-- Material for the task --
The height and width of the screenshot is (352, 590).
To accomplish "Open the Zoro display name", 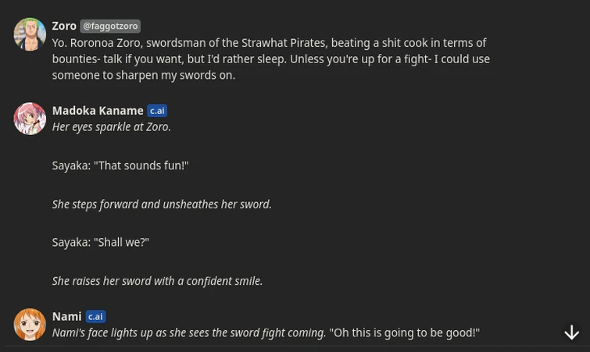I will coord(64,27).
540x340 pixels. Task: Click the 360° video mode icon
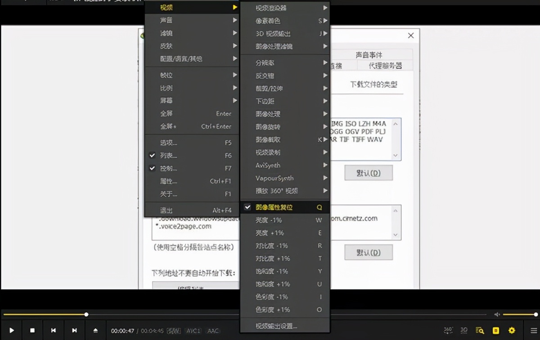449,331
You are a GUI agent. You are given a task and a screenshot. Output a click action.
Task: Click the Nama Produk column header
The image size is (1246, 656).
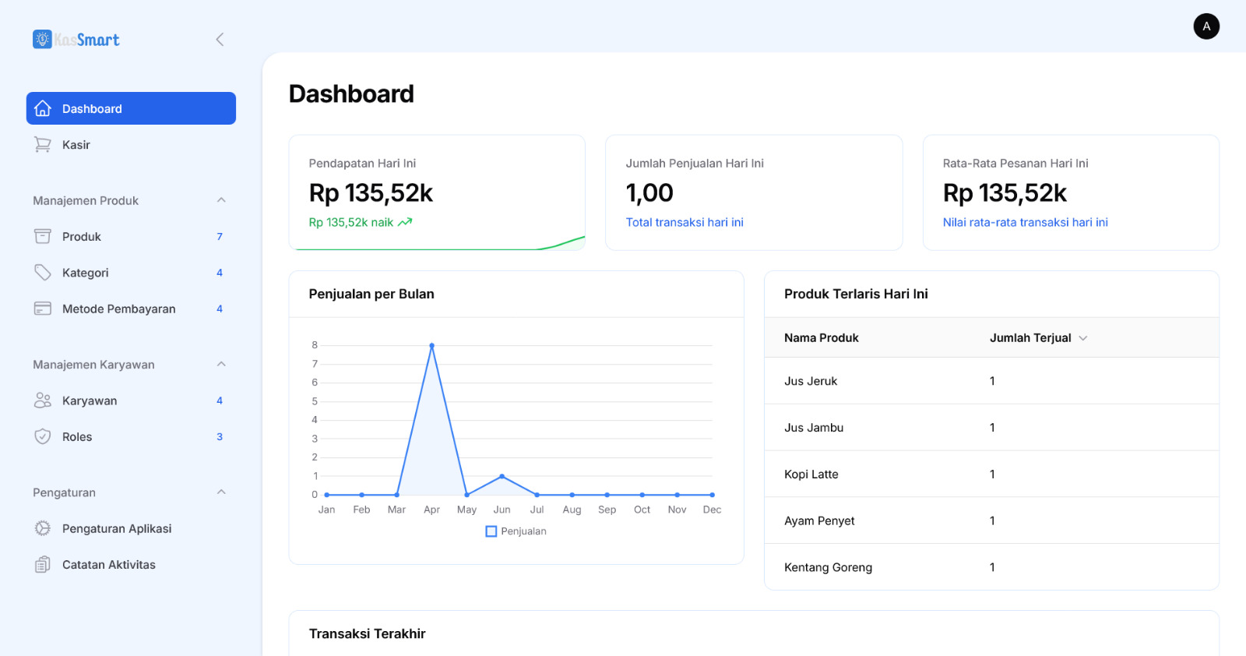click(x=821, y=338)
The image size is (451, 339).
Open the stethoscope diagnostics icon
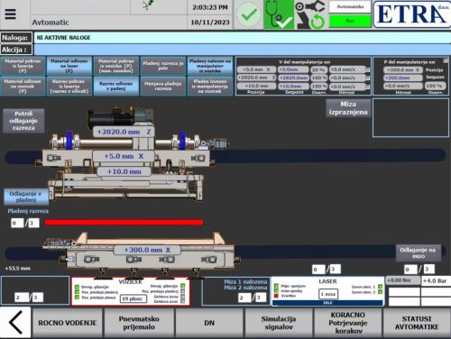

-- Short task --
Can you edit the material from the line containing "The image size is (451, 339)." through the end, replacing "diagnostics" with "settings" and keeping everything else the same, and leave out the pictures?

-- Answer for this exercise --
The image size is (451, 339).
Open the stethoscope settings icon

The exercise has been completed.